Reproduce exactly the lines from the one containing "Developers (204, 2409)" through the end of the entries, including both. Drop the pictures.

[Pixel coordinate grounding data]
====
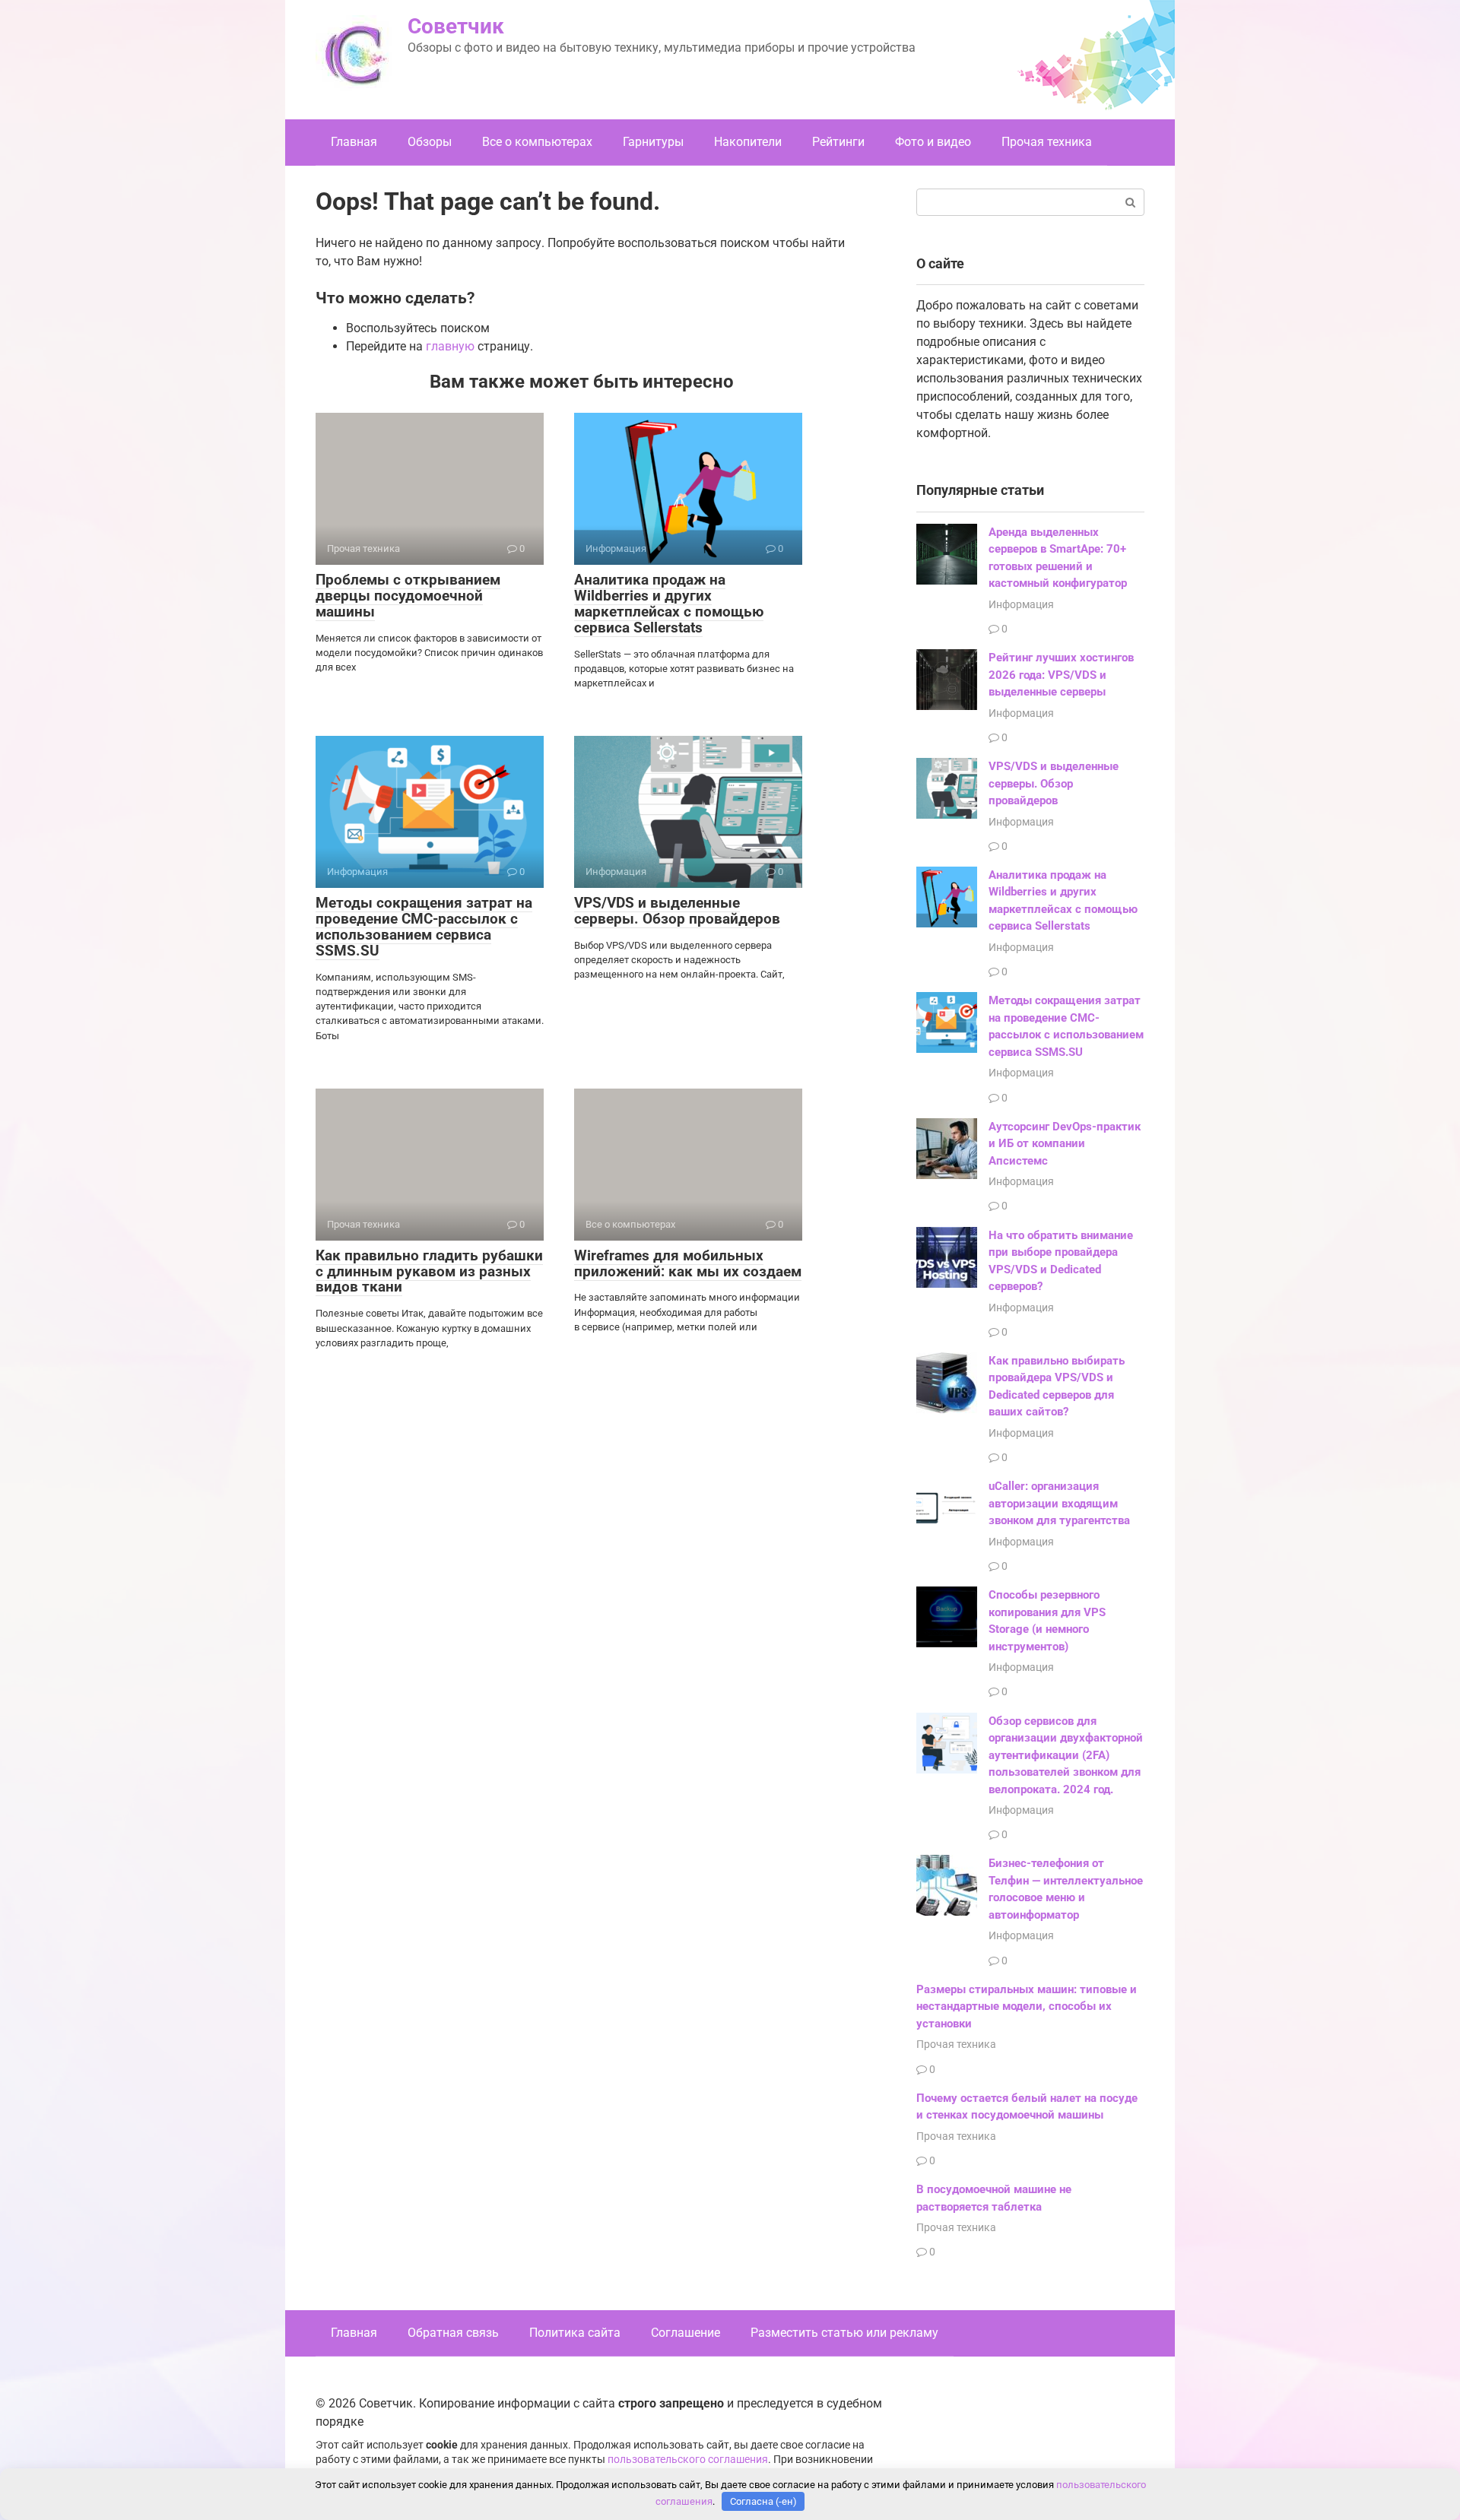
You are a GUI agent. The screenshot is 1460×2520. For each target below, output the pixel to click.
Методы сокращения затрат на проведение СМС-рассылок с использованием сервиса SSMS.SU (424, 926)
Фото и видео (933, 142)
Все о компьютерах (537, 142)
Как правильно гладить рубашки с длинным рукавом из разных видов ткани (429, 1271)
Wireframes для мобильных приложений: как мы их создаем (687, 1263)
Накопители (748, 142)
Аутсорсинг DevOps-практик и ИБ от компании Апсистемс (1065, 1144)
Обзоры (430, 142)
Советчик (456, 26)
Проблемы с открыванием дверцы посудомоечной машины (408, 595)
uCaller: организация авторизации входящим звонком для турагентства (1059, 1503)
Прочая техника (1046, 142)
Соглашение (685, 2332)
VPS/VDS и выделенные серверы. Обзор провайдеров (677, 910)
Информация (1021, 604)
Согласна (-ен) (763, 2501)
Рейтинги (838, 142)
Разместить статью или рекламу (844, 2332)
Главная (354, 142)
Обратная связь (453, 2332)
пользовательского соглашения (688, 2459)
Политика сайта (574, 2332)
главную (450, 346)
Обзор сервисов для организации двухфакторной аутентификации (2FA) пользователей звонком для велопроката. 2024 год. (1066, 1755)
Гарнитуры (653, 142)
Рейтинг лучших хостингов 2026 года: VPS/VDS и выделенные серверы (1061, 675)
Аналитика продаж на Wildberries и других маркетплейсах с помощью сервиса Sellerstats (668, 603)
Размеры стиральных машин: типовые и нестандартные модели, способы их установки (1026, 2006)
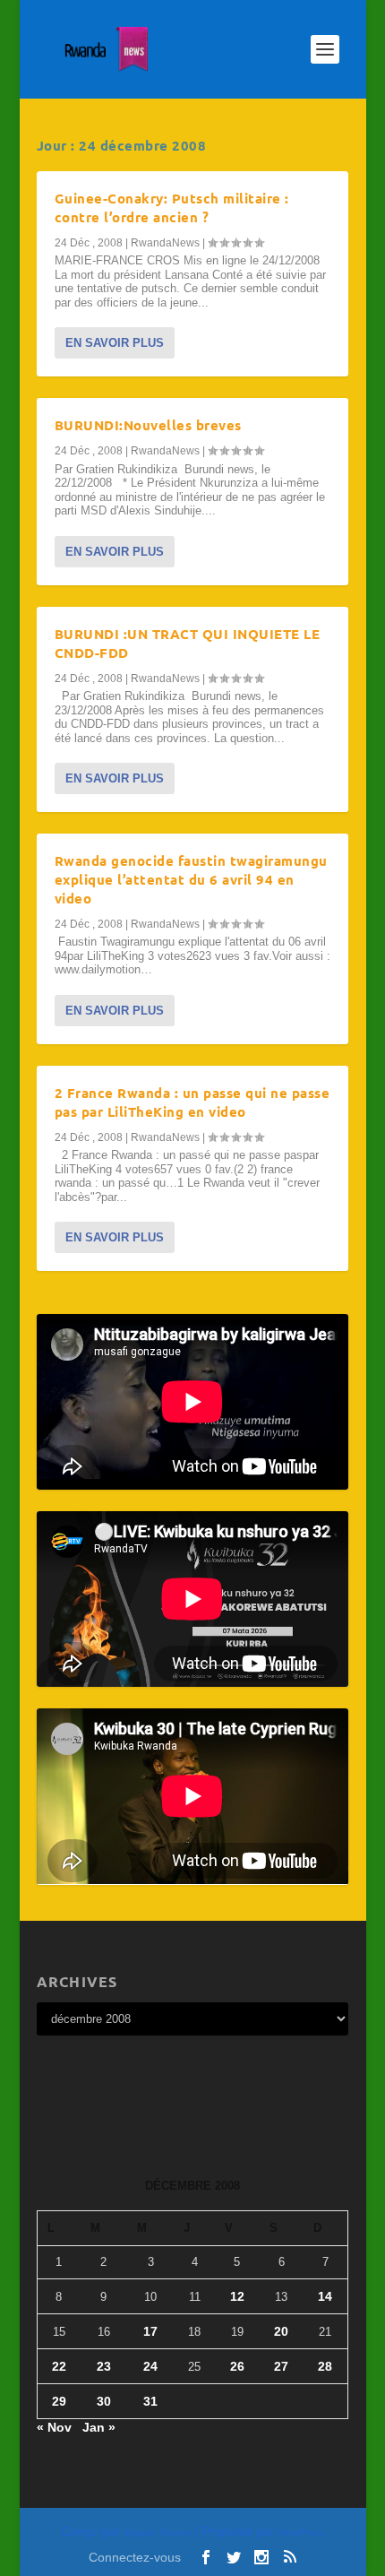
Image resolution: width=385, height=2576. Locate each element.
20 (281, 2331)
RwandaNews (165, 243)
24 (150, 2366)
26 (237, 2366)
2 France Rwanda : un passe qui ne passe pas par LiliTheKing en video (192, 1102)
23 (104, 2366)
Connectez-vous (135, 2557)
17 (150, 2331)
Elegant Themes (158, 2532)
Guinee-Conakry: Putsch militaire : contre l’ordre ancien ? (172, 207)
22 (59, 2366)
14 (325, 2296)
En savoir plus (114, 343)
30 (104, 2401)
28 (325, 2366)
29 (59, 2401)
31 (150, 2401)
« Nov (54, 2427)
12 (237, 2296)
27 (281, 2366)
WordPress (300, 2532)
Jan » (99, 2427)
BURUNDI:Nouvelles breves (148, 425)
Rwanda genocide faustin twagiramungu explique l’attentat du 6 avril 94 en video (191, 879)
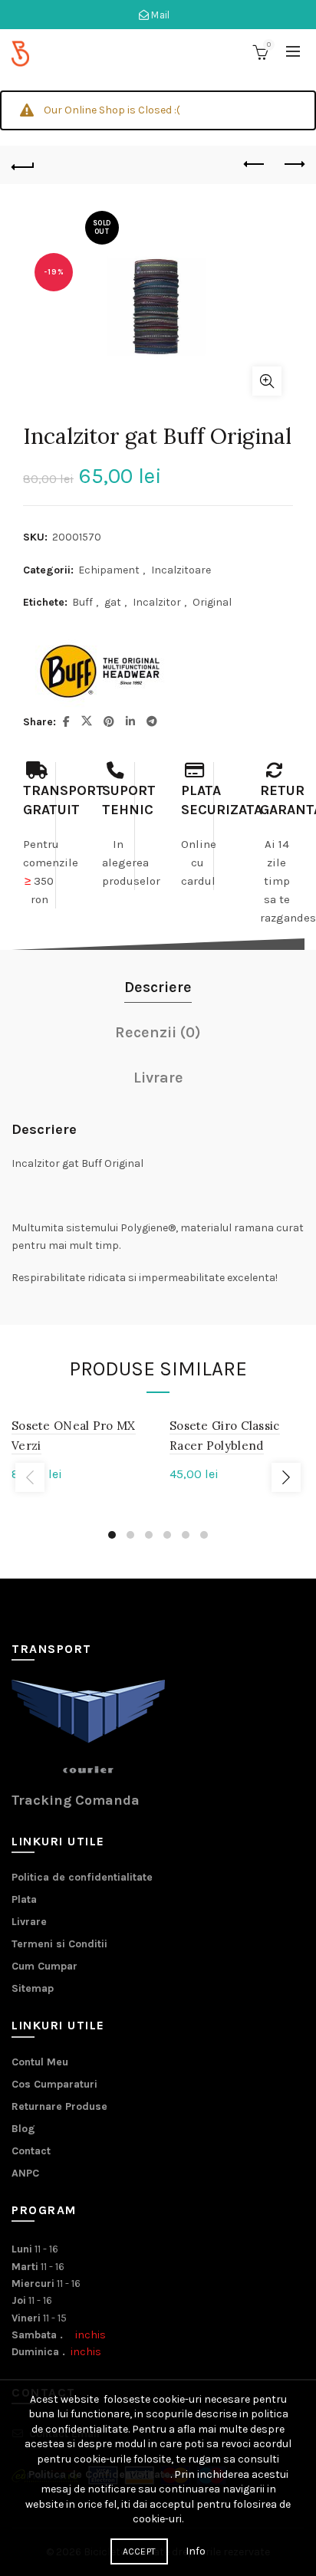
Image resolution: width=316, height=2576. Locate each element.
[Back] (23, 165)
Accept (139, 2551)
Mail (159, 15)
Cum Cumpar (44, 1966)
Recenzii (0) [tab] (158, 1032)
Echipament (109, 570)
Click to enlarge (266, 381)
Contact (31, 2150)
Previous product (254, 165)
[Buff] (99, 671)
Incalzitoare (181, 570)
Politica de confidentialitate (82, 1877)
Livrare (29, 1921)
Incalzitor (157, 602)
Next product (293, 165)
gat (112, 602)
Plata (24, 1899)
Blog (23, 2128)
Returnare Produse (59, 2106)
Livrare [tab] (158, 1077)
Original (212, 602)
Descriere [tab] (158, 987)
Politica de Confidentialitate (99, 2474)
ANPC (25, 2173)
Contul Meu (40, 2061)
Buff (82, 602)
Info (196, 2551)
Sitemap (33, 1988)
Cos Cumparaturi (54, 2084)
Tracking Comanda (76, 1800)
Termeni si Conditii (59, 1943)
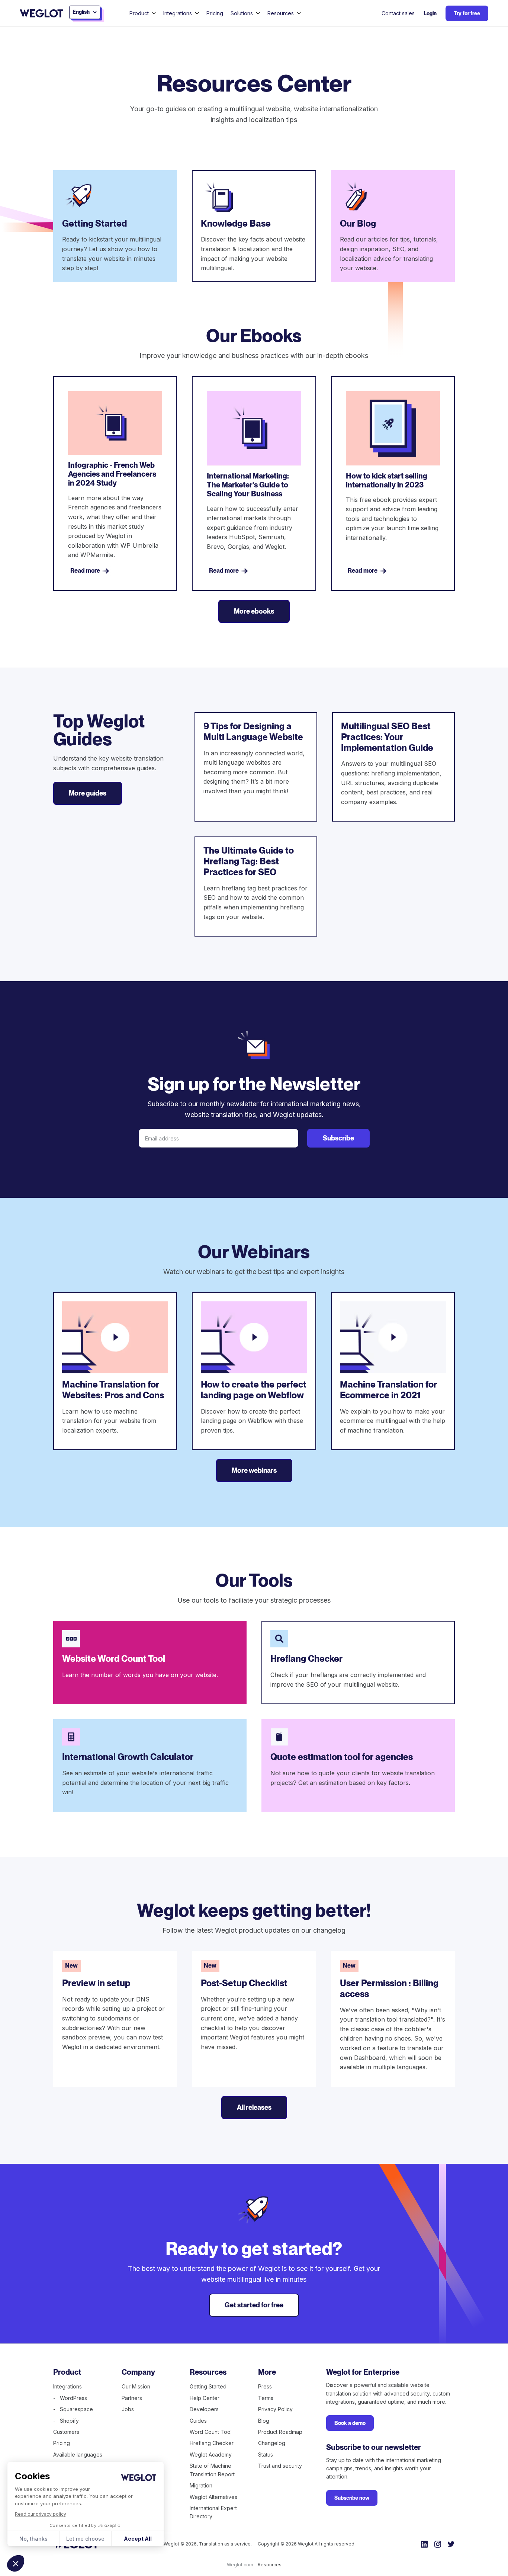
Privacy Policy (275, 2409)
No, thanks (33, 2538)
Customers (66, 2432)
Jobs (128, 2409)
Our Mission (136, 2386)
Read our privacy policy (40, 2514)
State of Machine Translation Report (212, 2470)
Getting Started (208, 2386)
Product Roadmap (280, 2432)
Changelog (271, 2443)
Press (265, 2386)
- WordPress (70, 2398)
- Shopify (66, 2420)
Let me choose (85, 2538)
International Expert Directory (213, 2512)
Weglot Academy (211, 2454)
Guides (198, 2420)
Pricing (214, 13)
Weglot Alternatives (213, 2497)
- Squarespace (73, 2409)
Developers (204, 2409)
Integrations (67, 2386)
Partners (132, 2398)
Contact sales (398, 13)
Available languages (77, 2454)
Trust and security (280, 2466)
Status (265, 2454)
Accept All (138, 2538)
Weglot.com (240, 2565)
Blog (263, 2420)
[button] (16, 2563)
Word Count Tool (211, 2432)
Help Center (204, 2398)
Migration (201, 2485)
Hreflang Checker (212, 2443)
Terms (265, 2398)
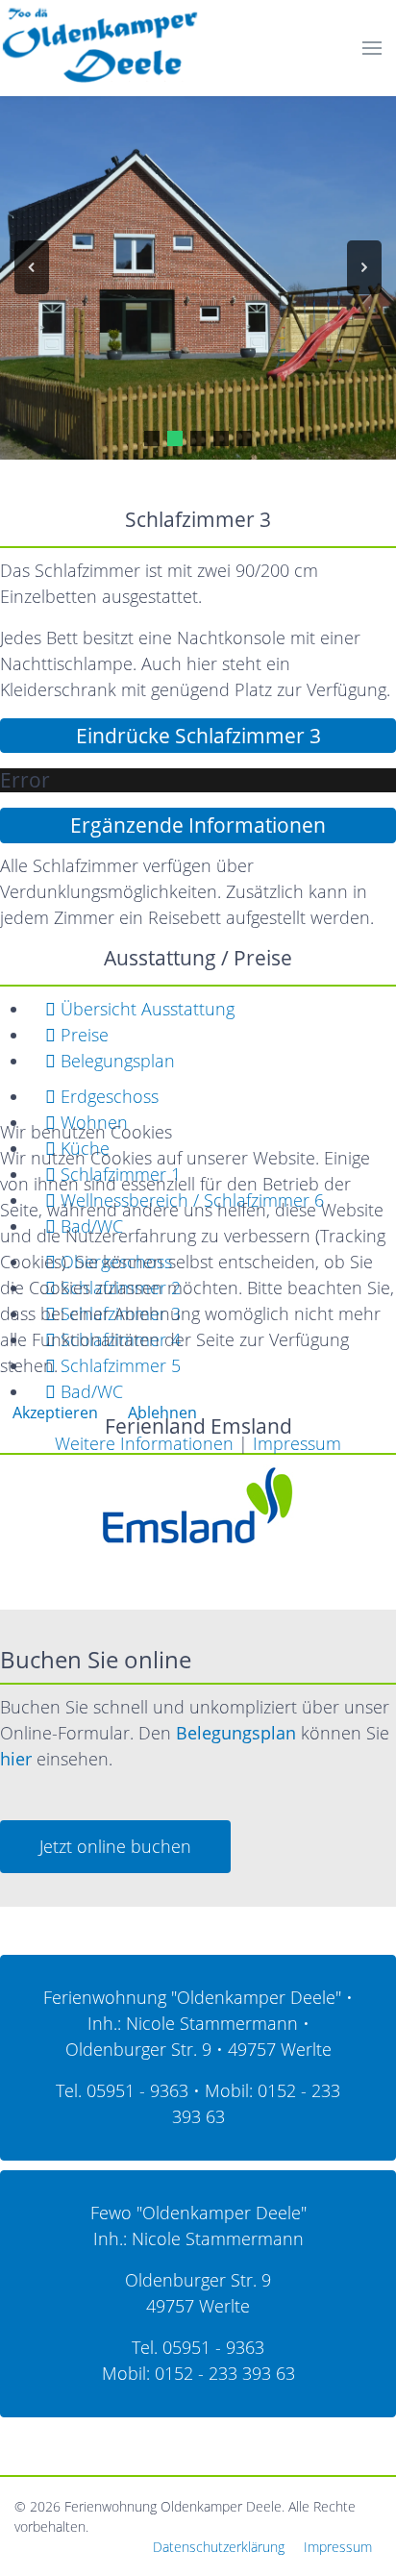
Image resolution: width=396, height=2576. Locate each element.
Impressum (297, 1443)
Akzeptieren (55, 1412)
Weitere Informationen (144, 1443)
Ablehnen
====
- **Answer to this problem**
Developers (204, 2409)
Integrations (67, 2386)
Partners (132, 2398)
Contact sales (398, 13)
Available languages (77, 2454)
Trust and security (280, 2466)
Status (265, 2454)
Accept All (138, 2538)
Weglot.com (240, 2565)
Blog (263, 2420)
[button] (16, 2563)
Word Count Tool (211, 2432)
Help Center (204, 2398)
Migration (201, 2485)
Hreflang Checker (212, 2443)
Terms (265, 2398)
Image resolution: width=396, height=2576. Locate each element.
Impressum (297, 1443)
Akzeptieren (55, 1412)
Weitere Informationen (144, 1443)
Ablehnen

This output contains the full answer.